Em 2016, a então presidente Dilma Rousseff liberou, só em maio, R$ 3,8 bilhões em emendas- as negociações ocorreram exatamente no mês de votação do processo de impeachment pela comissão especial do Senado, etapa anterior à análise final do pedido de afastamento pelo plenário.

O pagamento das emendas parlamentares previstas no Orçamento é, atualmente, obrigatório, mas o ritmo é ditado pelo Executivo, que utiliza a liberação como instrumento de barganha em votações.

É comum que as liberações aumentem quando o ano vai chegando ao fim, mas, ainda assim, o volume de recursos liberados de junho a outubro de 2017 foi quatro vezes maior que o do ano anterior. Em 2016, foram empanhados, de junho a outubro, R$ 1,28 bilhões, enquanto, em 2017, o valor no mesmo período foi de R$ 5,14 bilhões.

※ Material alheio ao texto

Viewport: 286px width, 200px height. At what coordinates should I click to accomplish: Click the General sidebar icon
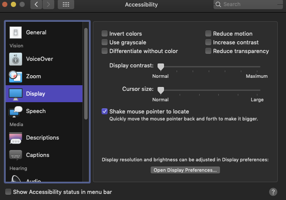tap(16, 33)
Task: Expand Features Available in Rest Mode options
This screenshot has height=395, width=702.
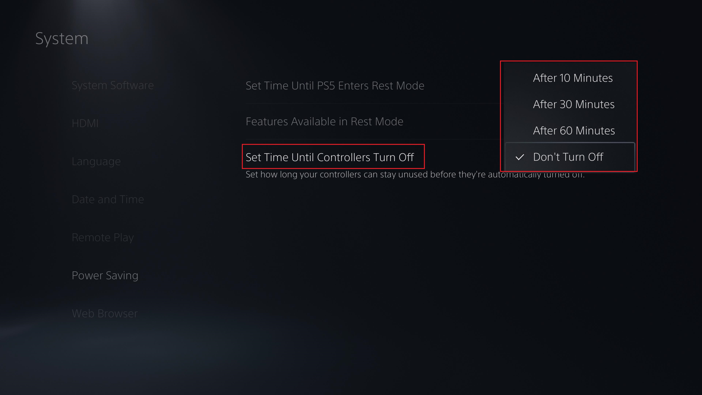Action: pos(324,121)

Agrados à bancada ruralista

Além de transferências diretas de recursos a projetos de parlamentares, o governo Temer lançou mão de medidas apoiadas pela bancada ruralista, composta por cerca de 200 deputados federais- o suficiente para mudar o jogo a favor ou contra o presidente na votação da denúncia da PGR.

Uma delas foi a portaria do Ministério do Trabalho que altera as regras para a inclusão de nomes de pessoas e empresas na lista suja de trabalho escravo e flexibiliza conceitos sobre o que é trabalho forçado, degradante e trabalho em condição análoga à escravidão.

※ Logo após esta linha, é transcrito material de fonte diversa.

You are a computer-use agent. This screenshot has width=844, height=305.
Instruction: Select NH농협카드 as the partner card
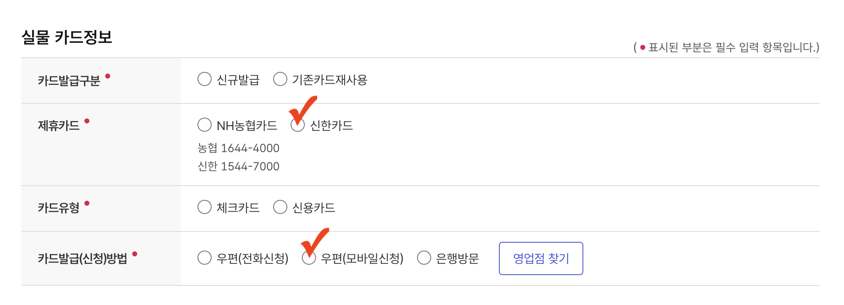[204, 125]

Na terça, a ministra do Supremo Tribunal Federal Rosa Weber suspendeu a aplicação das novas regras até o que o plenário do tribunal julgue se elas violam ou não a Constituição.

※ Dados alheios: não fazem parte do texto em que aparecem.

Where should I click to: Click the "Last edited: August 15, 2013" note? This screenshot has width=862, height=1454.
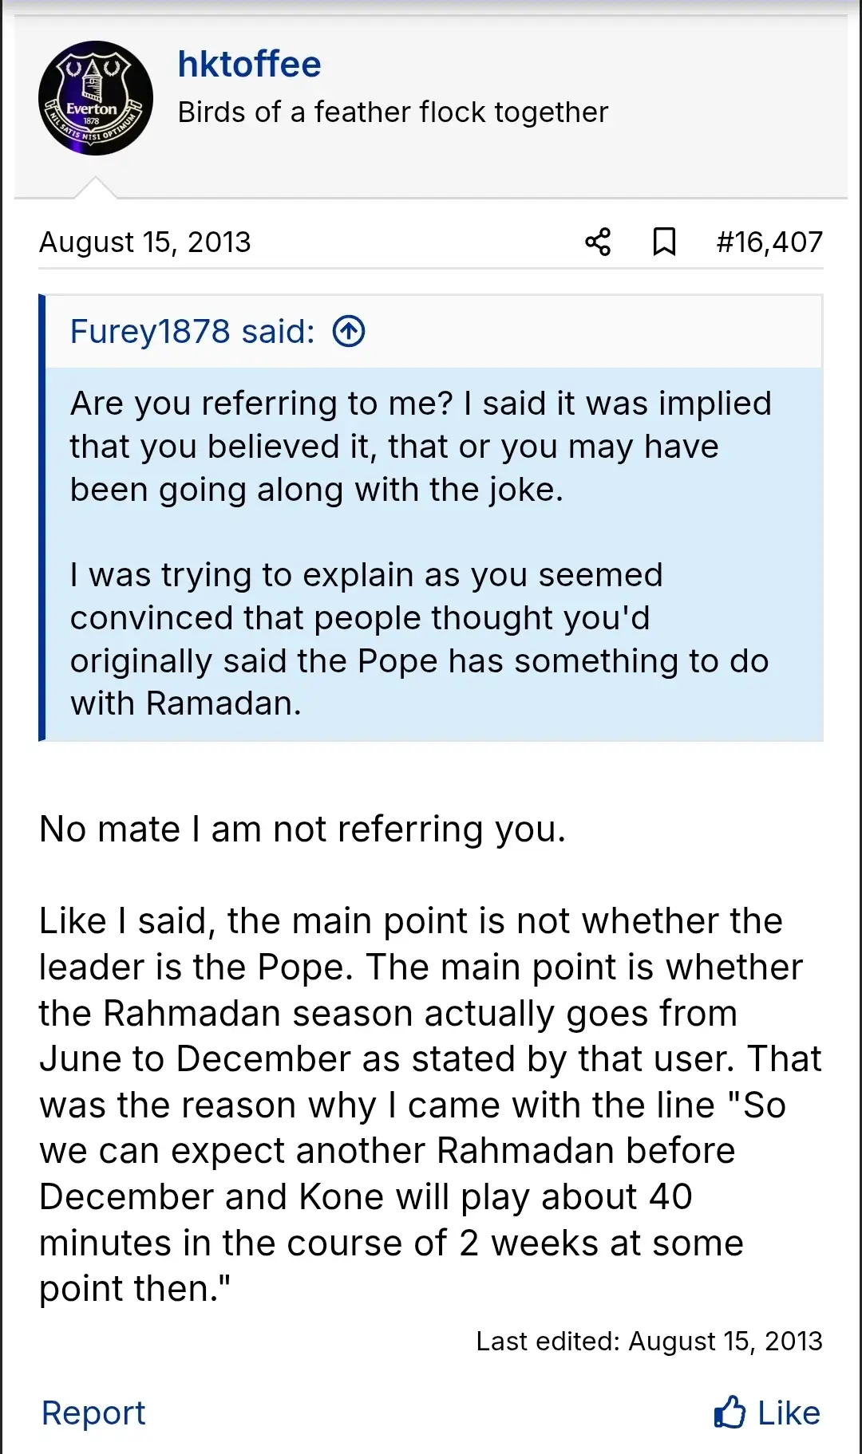click(x=649, y=1341)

Outro aceno à bancada ruralista foi a assinatura de um decreto, na segunda-feira, que dá desconto de 60% em multas ambientais e que prevê que os recursos sejam usados para a prestação de serviços de preservação do meio-ambiente.

Nomeações

A BBC Brasil apurou ainda que, entre setembro e outubro, o presidente peemedebista também assinou uma série de nomeações para cargos do segundo escalão para atender, principalmente, a alas rebeldes do PMDB e aos partidos do “centrão”.

Temer se dispôs a receber pessoalmente deputados que o procuravam em busca de benefícios em troca de apoio, nos dias que antecederam a votação da Câmara.

Entre os esforços para atender a exigências de legendas aliadas está a nomeação do vice-presidente nacional do Solidariedade, Jefferson Coriteac, para a Secretaria Especial de Agricultura Familiar e do Desenvolvimento Agrário, em 17 de outubro. O partido tem 14 deputados federais.

A pedido do líder do governo, André Moura (PSC-CE), e de outros parlamentares do PSC, Temer nomeou, também no dia 17 de outubro, Walterson da Costa Ibituruna para o cargo de diretor da Agência Brasileira de Desenvolvimento Industrial (ABDI). Ibituruna atuou como assessor parlamentar em gabinetes de deputados do PSC nos últimos cinco anos.

© BBC Temer assumiu pessoalmente negociações e recebeu demandas de parlamentares

Outra nomeação, publicada em setembro, que teria sido solicitada pelo PSC é a de Gedson do Nascimento Ramos para o cargo de superintendente na Bahia do Instituto Regional de Colonização e Reforma Agrária (Incra). O posto é considerado estratégico por influenciar na resolução de disputas fundiárias no Estado.

Também houve nomeação para agradar ao próprio PMDB, como a de Daniel Mamédio, ex-vice-prefeito de Itaquira (MS), para delegado federal do Desenvolvimento Agrário em Mato Grosso do Sul, cargo também considerado importante na resolução de conflitos agrários.